The BT Group is currently investing up to £15bn on their deployment of multi-gigabit capable Fibre-to-the-Premises (FTTP) broadband technology, which already covers c. 18 million UK premises and is building at a rate of around 1 million premises per quarter. Openreach aims to reach 25 million premises by December 2026 and then holds an ambition to cover “up to” 30 million premises by 2030.
In terms of the positives. Openreach has been delivering good take-up of their FTTP network (c.35% – a figure that tends to be suppressed during rapid network builds) and Ofcom’s new Telecoms Access Market Review 2026 (TAR) didn’t propose any radical or hugely negative changes. Rival alternative networks are also under significant financial pressures, and many have had to slow or even pause their network builds. The BT Group also benefits from an established base of several hundred supporting ISPs and plenty of related brand familiarity.

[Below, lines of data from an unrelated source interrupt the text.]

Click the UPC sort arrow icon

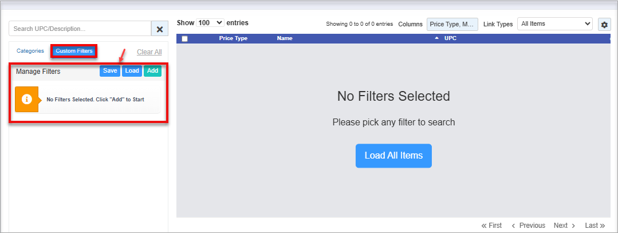[x=437, y=38]
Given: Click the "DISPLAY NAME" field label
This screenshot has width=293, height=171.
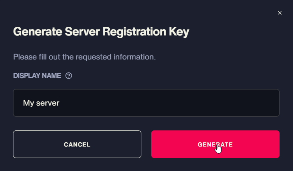Looking at the screenshot, I should click(x=37, y=76).
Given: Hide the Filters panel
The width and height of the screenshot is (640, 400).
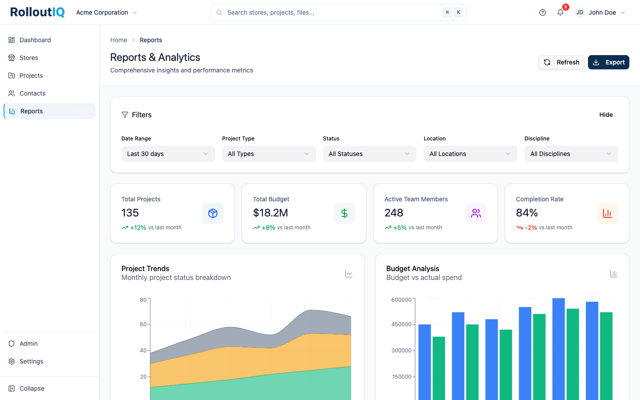Looking at the screenshot, I should point(606,115).
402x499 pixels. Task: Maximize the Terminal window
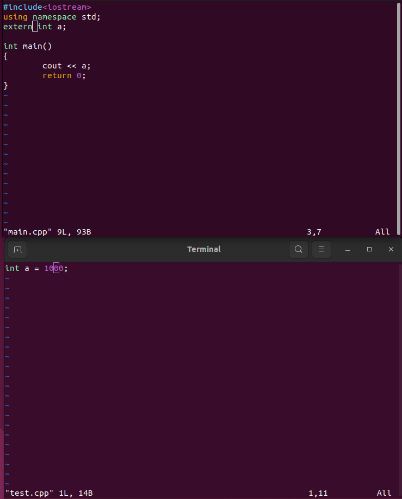coord(369,249)
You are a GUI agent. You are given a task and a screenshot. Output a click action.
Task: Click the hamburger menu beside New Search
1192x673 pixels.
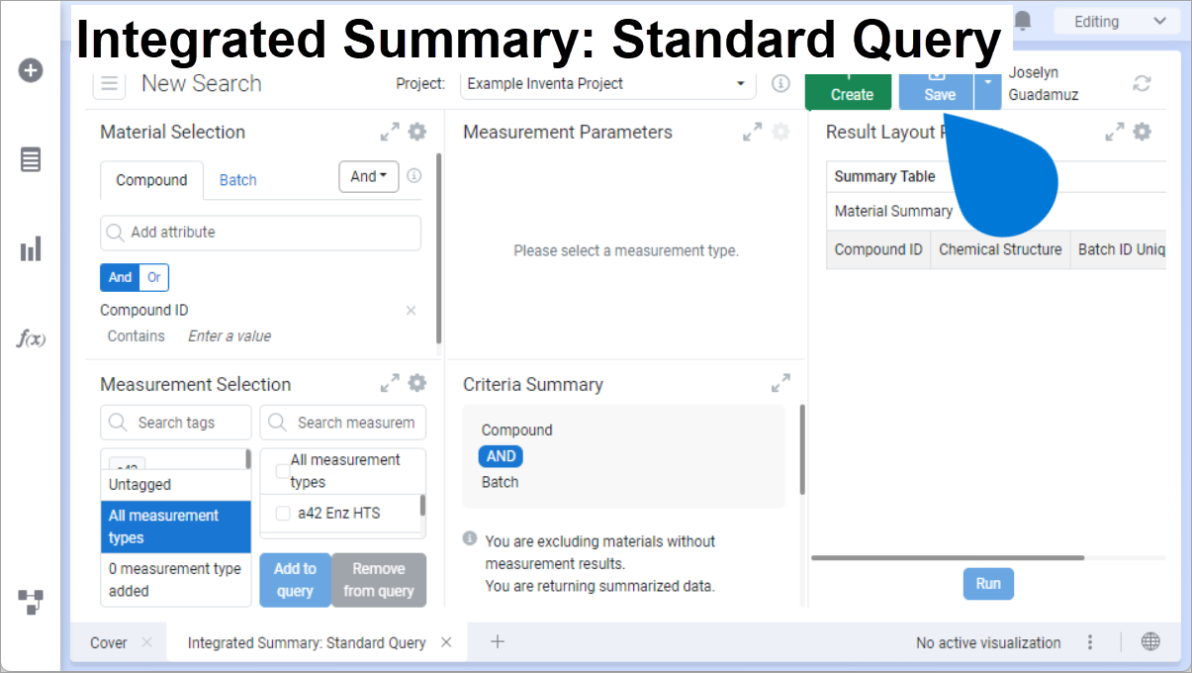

On the flip side, some altnets are continuing to build at a rapid pace (e.g. Netomnia) and others (e.g. CityFibre) are looking to grow significant scale through consolidation. At the same time, those altnets that did slow their builds have instead switched strategies to focus on greater commercialisation, which means more effort going toward pulling customers away from Openreach and BT. The move by one of the market’s largest altnets, CityFibre, to sign-up Sky Broadband to their network is another problem for Openreach (here), although it remains to be seen how much of an impact this will have.
At a certain point, Openreach may look to respond by trying to push another round of wholesale price cuts on FTTP lines through Ofcom (i.e. Equinox 3). But BT’s past commitments mean that the earliest we might see this is spring 2026. In the meantime, Openreach may struggle to match some of the prices being charged by altnets, which will themselves no doubt complain that they’re in a vulnerable state and could be put under strain if the incumbent is given more flexibility on pricing (although consumers would benefit from a price war).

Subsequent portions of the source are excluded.